**EXERCISE DESCRIPTION:** Go to the line containing "Where should I click to: Click" and retype it and every later line exactly as written, up to the last line of the entries. Keep pictures out.

Stored data:
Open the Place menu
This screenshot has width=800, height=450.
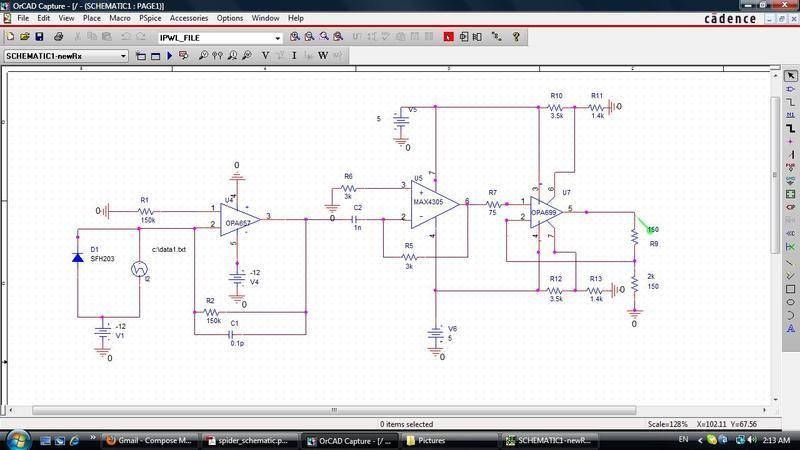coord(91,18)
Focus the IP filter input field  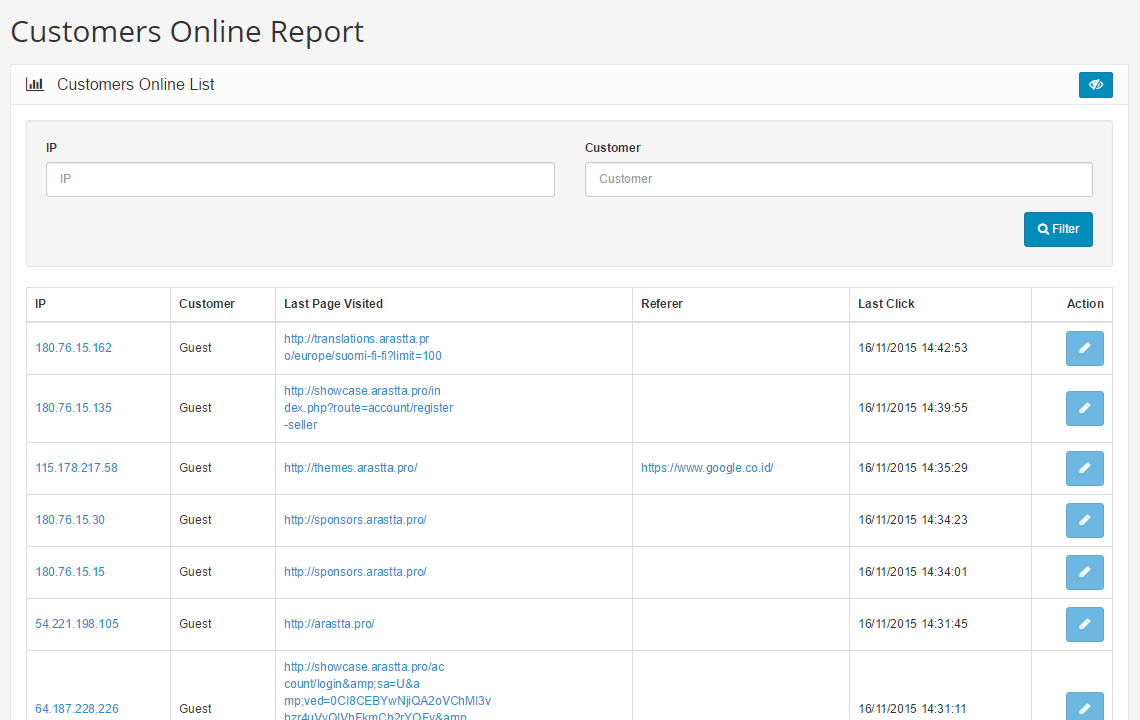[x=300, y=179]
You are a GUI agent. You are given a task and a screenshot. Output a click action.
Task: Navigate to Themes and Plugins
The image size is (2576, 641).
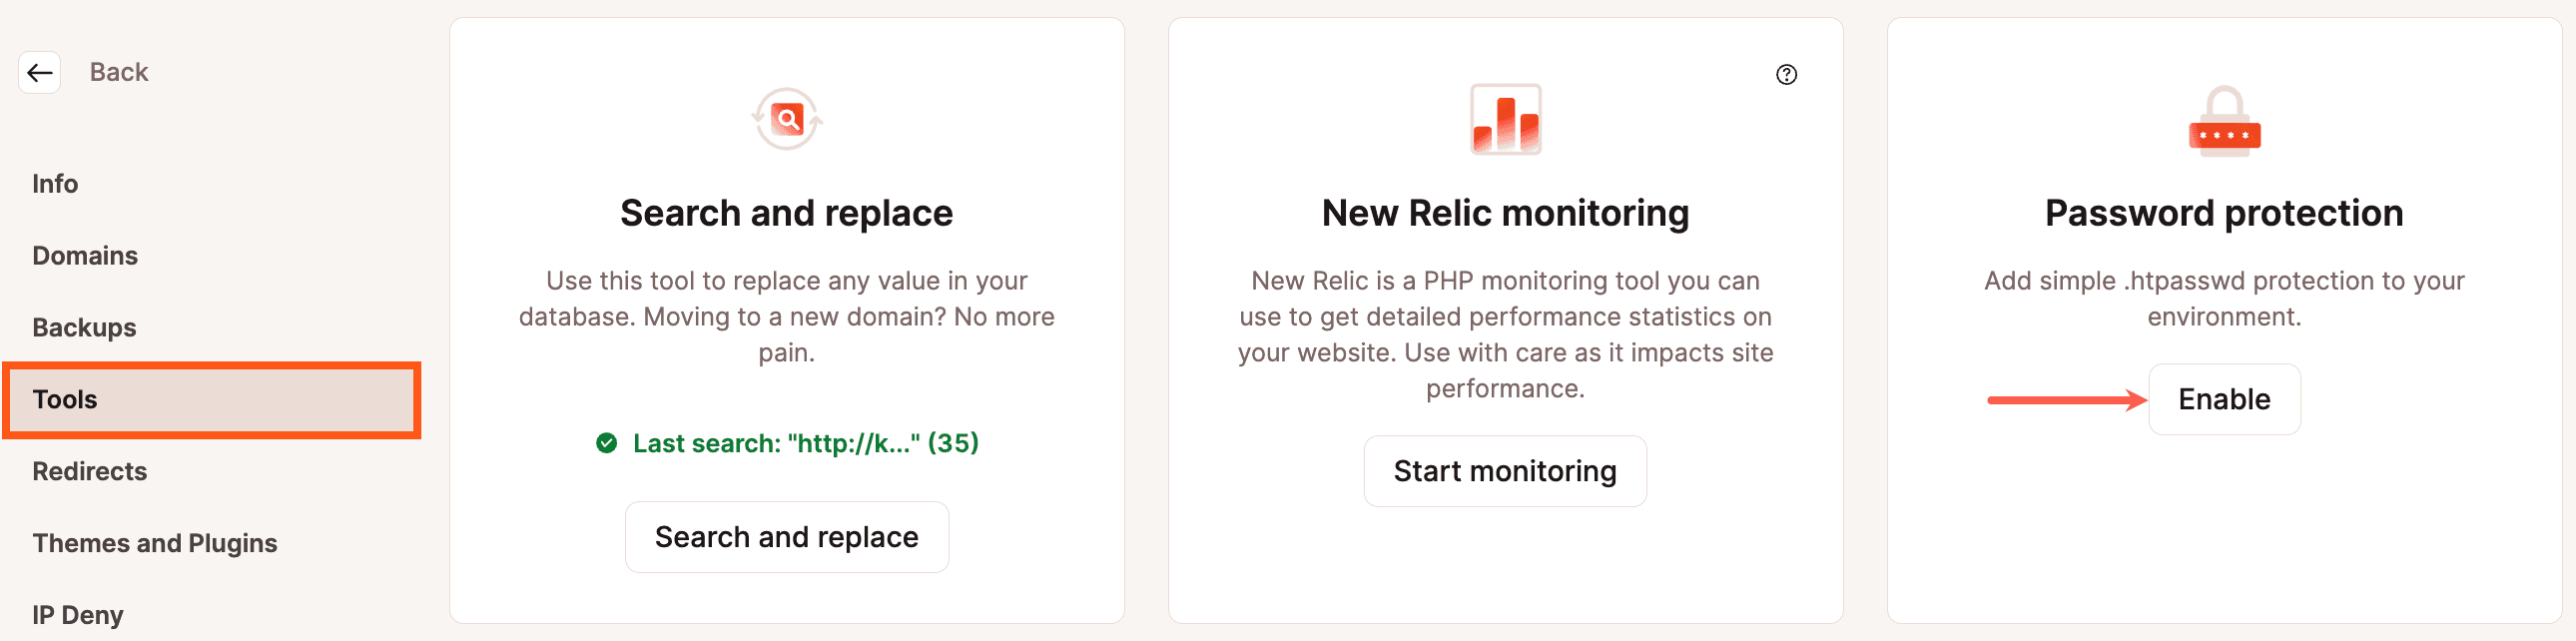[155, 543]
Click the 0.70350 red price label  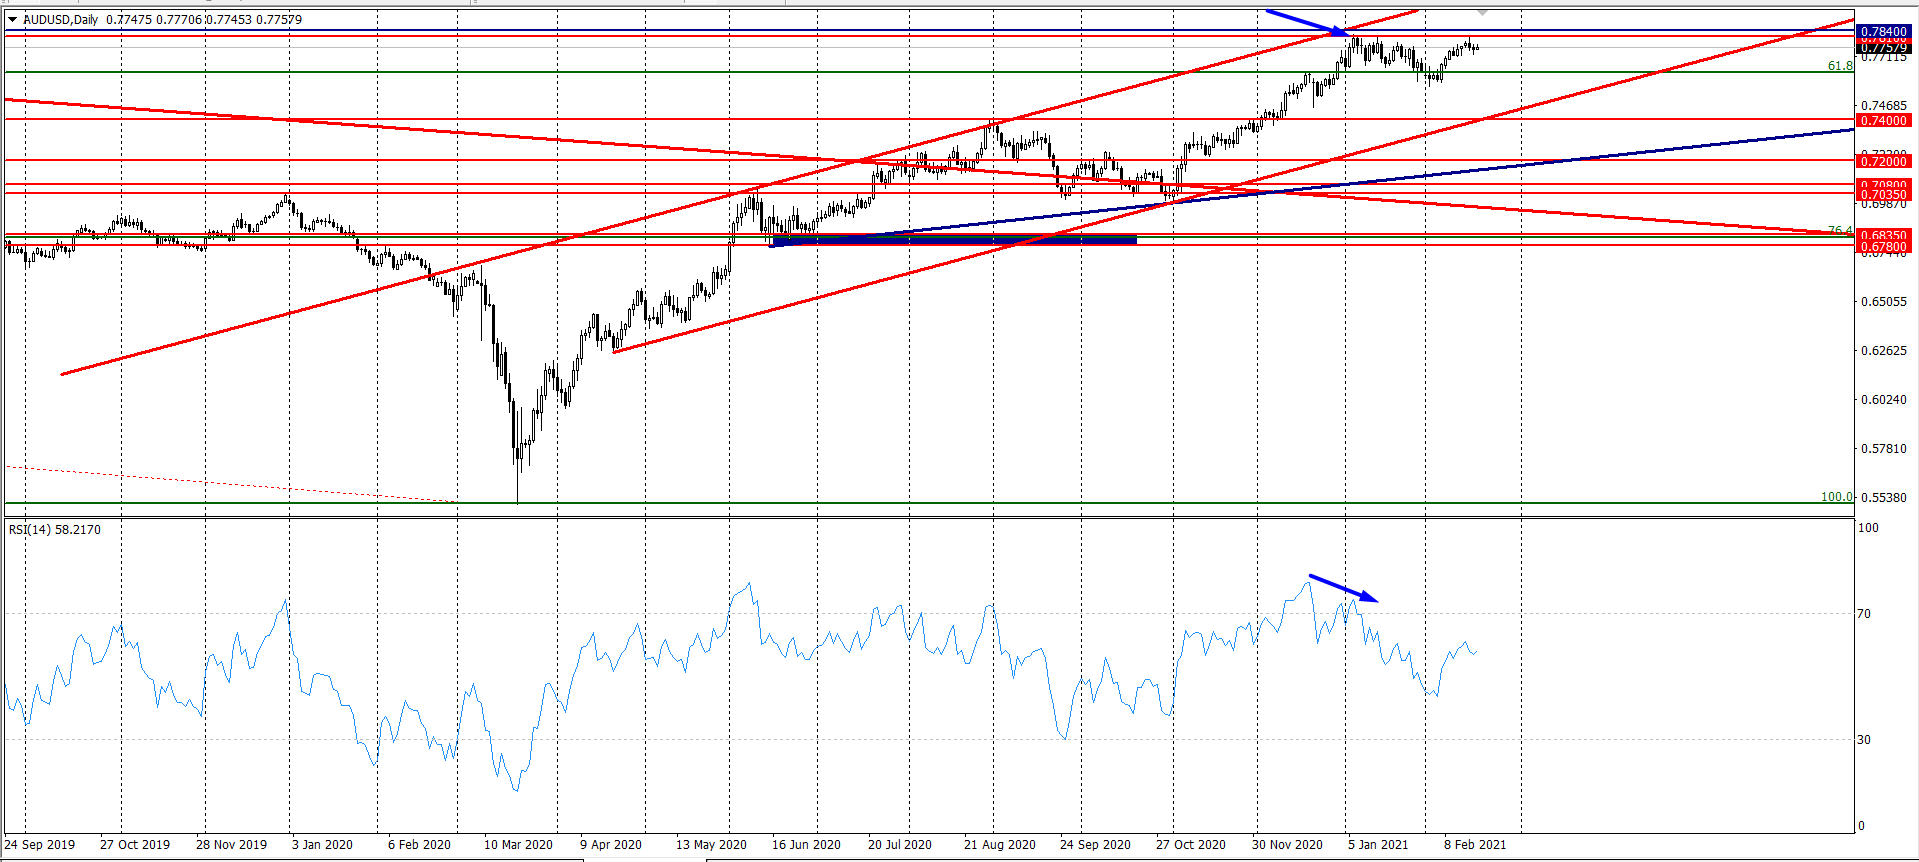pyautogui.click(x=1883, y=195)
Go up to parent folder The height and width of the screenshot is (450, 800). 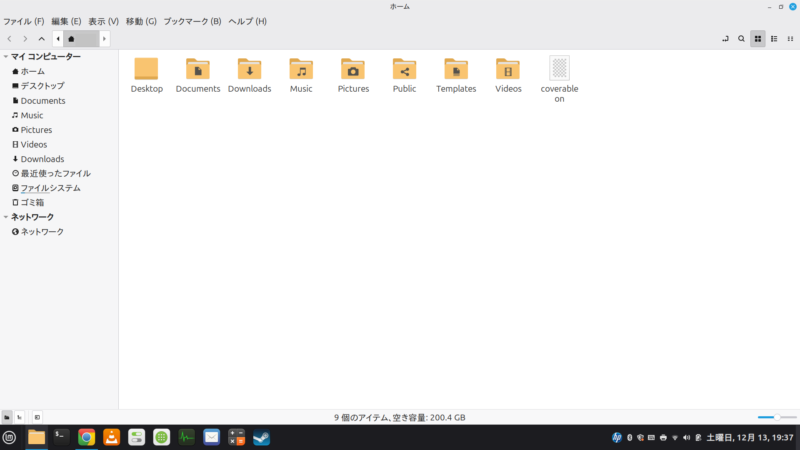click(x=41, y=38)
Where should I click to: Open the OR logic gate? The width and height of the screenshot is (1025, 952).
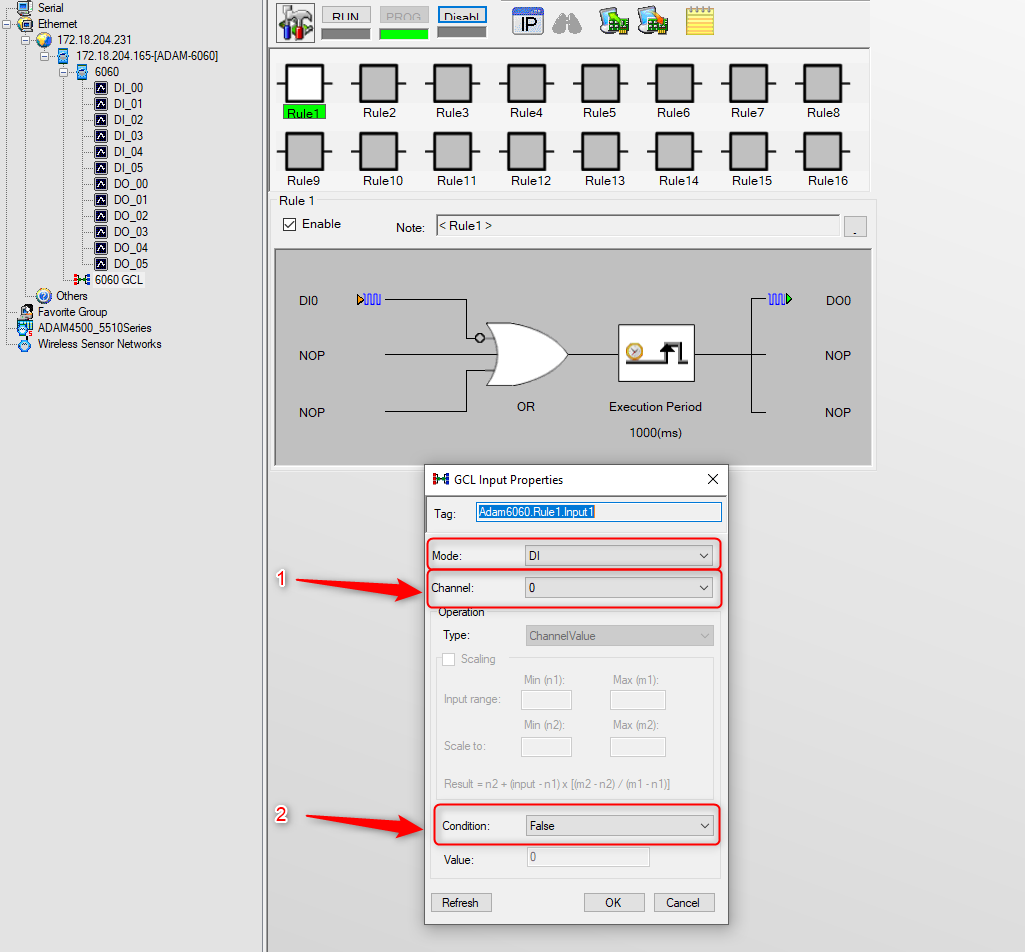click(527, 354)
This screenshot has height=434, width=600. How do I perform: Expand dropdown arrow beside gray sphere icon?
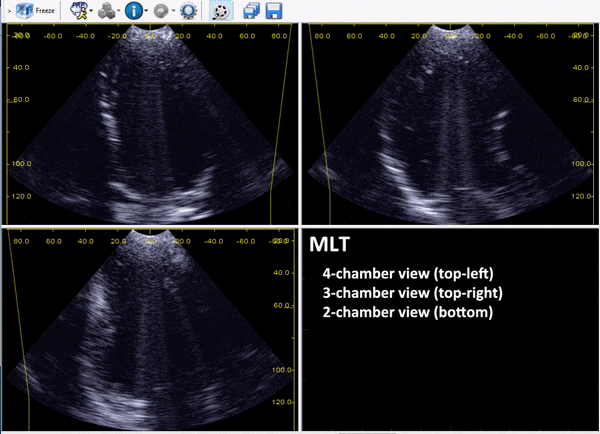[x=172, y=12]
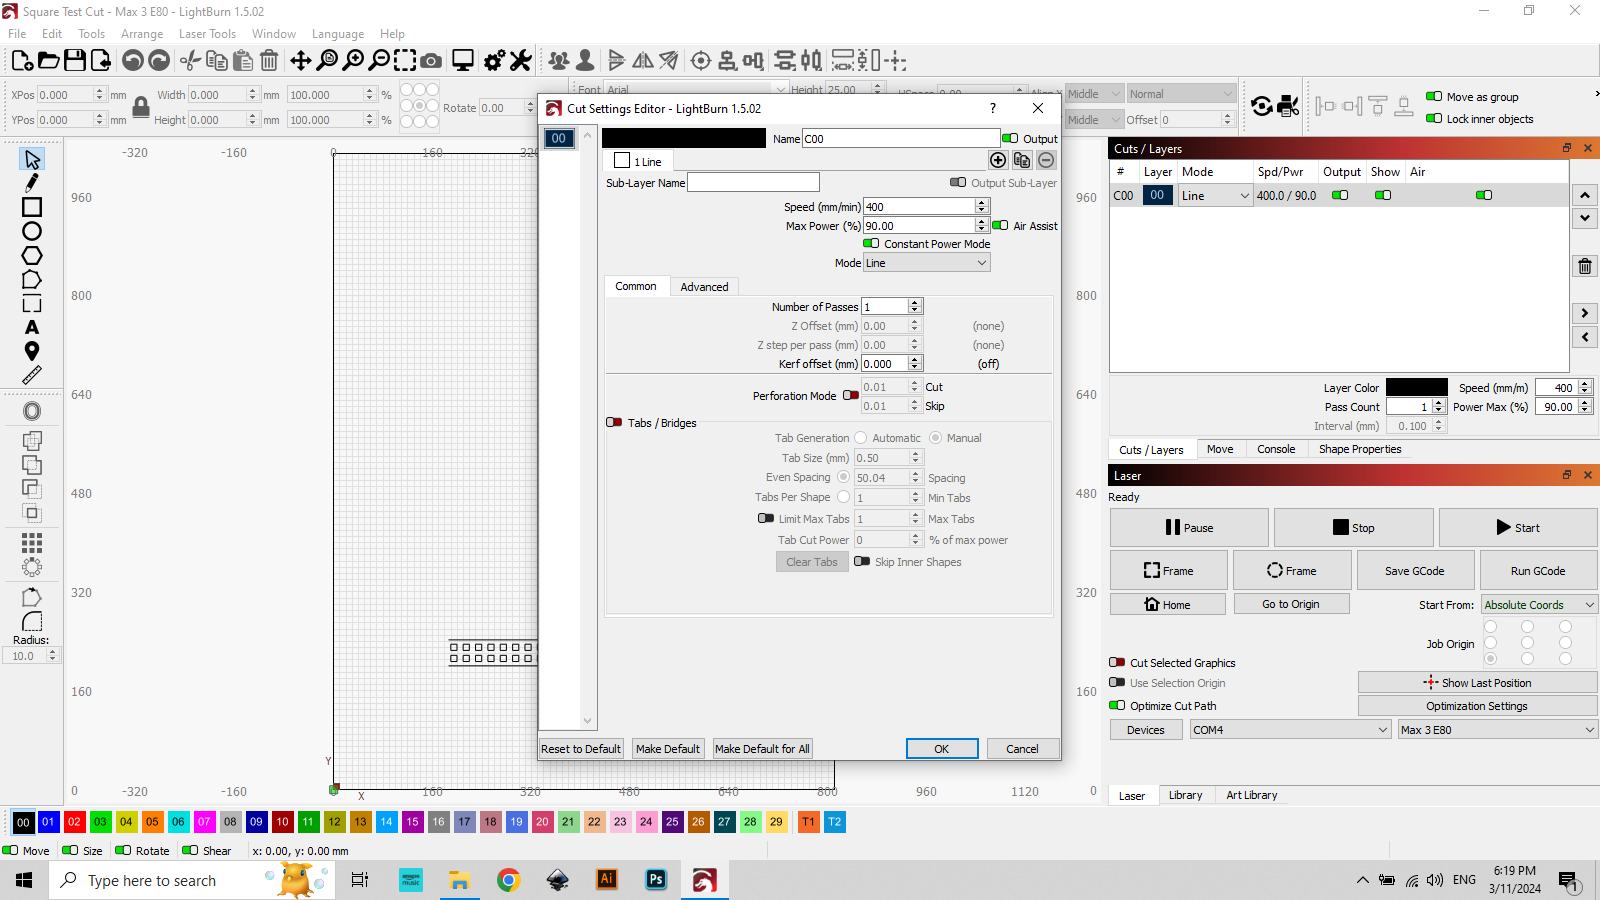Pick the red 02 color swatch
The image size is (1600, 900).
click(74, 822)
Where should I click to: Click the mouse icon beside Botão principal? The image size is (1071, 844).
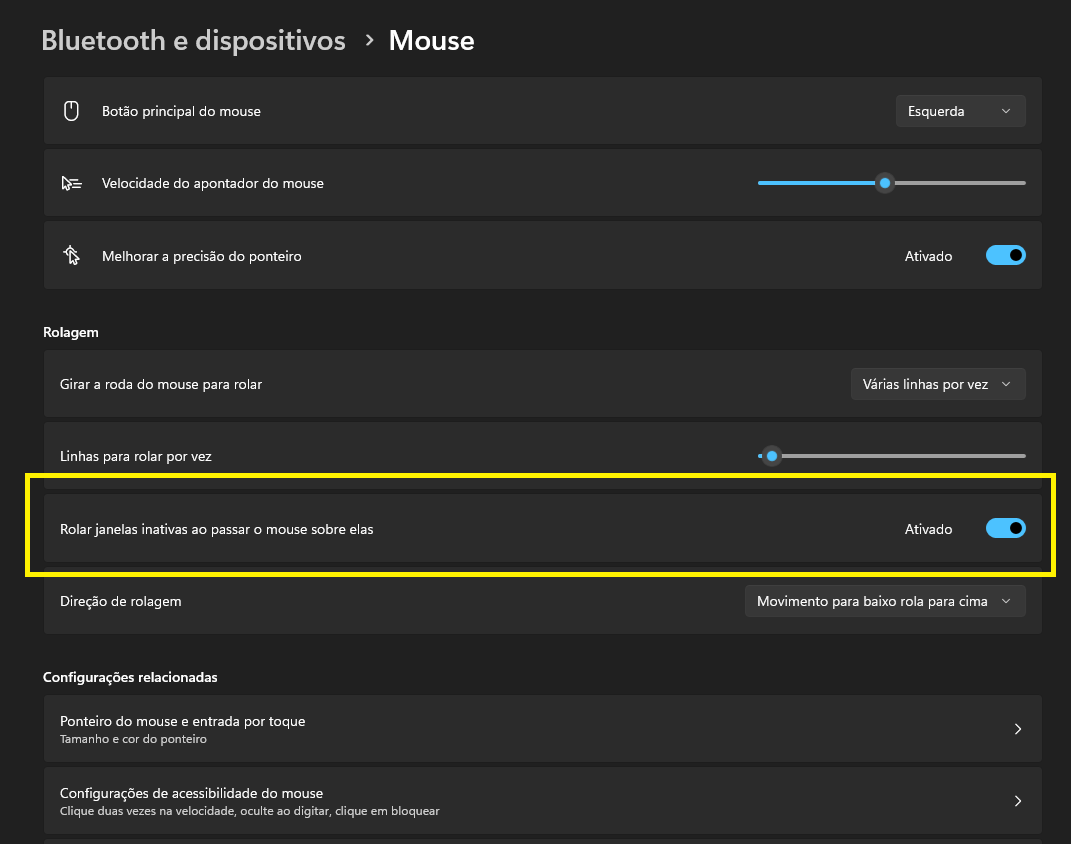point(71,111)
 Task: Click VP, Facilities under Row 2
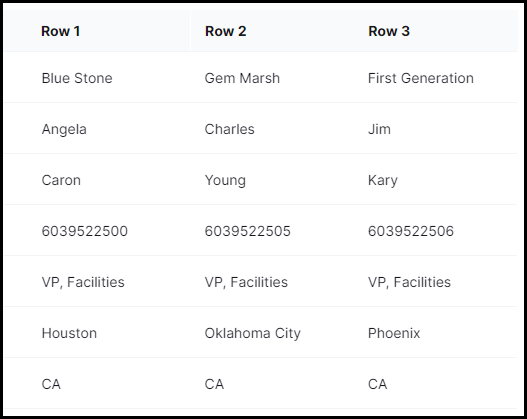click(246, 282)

**EXERCISE ANSWER:**
Where should I click to: Click the mouse icon beside Botão principal? The image size is (1071, 844).
point(71,111)
 Task: Click VP, Facilities under Row 2
click(246, 282)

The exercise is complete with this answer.